Suppose you wish to find the number of divisors of 48. Starting with 1 we can work through the set of natural numbers and test divisibility in each case, noting that divisors can be listed in factor pairs.

48 = 1×48 = 2×24 = 3×16 = 4×12 = 6×8

Hence we can see that 48 has exactly ten divisors. It should also be clear that, using this method, we only ever need to work from 1 up to the square root of the number.

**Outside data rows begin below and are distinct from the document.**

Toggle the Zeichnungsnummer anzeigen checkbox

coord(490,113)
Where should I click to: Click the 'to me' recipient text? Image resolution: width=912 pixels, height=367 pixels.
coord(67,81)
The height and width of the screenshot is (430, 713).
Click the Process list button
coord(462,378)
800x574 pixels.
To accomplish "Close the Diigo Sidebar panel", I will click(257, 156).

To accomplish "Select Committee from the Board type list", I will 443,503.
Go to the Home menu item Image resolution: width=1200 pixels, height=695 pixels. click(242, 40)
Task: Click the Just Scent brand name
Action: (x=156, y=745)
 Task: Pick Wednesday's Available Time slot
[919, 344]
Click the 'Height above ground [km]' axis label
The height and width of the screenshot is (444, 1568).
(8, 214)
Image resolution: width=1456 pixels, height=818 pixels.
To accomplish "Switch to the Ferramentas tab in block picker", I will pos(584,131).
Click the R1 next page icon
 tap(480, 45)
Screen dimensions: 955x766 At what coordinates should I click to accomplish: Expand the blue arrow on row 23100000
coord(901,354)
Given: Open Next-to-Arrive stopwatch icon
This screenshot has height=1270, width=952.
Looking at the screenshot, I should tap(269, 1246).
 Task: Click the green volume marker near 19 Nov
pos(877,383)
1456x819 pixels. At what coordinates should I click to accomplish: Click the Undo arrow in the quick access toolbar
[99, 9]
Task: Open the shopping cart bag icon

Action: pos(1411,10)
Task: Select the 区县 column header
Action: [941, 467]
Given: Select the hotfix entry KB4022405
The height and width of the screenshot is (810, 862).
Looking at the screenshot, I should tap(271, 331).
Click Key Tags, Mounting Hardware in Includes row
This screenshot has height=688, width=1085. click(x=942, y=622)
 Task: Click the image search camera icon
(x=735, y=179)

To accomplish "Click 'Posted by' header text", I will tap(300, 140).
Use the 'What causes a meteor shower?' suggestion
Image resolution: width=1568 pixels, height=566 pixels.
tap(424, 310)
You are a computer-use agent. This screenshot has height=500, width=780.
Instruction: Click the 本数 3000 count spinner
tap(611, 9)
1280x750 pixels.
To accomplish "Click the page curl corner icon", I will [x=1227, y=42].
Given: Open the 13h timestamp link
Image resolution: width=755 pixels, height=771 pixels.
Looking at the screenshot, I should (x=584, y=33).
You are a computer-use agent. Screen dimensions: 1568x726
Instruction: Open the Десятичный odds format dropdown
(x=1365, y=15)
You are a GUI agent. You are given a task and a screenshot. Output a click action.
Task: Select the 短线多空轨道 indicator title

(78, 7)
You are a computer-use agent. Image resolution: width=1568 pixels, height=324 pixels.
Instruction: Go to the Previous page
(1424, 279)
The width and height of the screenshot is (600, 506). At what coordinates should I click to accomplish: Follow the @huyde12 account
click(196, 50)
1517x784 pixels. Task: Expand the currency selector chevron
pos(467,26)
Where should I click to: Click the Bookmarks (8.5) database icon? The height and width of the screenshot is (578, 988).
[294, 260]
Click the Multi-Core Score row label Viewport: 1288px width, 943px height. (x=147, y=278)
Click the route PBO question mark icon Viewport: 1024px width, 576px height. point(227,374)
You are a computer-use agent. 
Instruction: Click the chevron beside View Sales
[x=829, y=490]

Although this method is quick and easy with small numbers, it is tedious and impractical for larger numbers. Fortunately there is a quick and accurate method using the divisor, or Tau, function.

Let d(`n`) be the number of divisors for the natural number, `n`.

We begin by writing the number as a product of prime factors: `n` = `p`^{a}`q`^{b}`r`^{c}...

then the number of divisors, d(`n`) = (`a`+1)(`b`+1)(`c`+1)...

To prove this, we first consider numbers of the form, `n` = `p`^{a}. The divisors are 1, `p`, `p`^{2}, ..., `p`^{a}; that is, d(`p`^{a})=`a`+1.

Now consider `n` = `p`^{a}`q`^{b}. The divisors would be:

1 | p | p^{2} | ... | p^{a} |

q | pq | p^{2}q | ... | p^{a}q |

q^{2} | pq^{2} | p^{2}q^{2} | ... | p^{a}q^{2} |

... | ... | ... | ... | ... |

q^{b} | pq^{b} | p^{2}q^{b} | ... | p^{a}q^{b} |

Hence we prove that the function, d(`n`), is multiplicative, and in this particular case, d(`p`^{a}`q`^{b})=(`a`+1)(`b`+1). It should be clear how this can be extended for any natural number which is written as a product of prime factors.

The number of divisor function can be quickly demonstrated with the example we considered earlier: 48 = 2^{4}×3^{1}, therefore d(48)=5×2=10.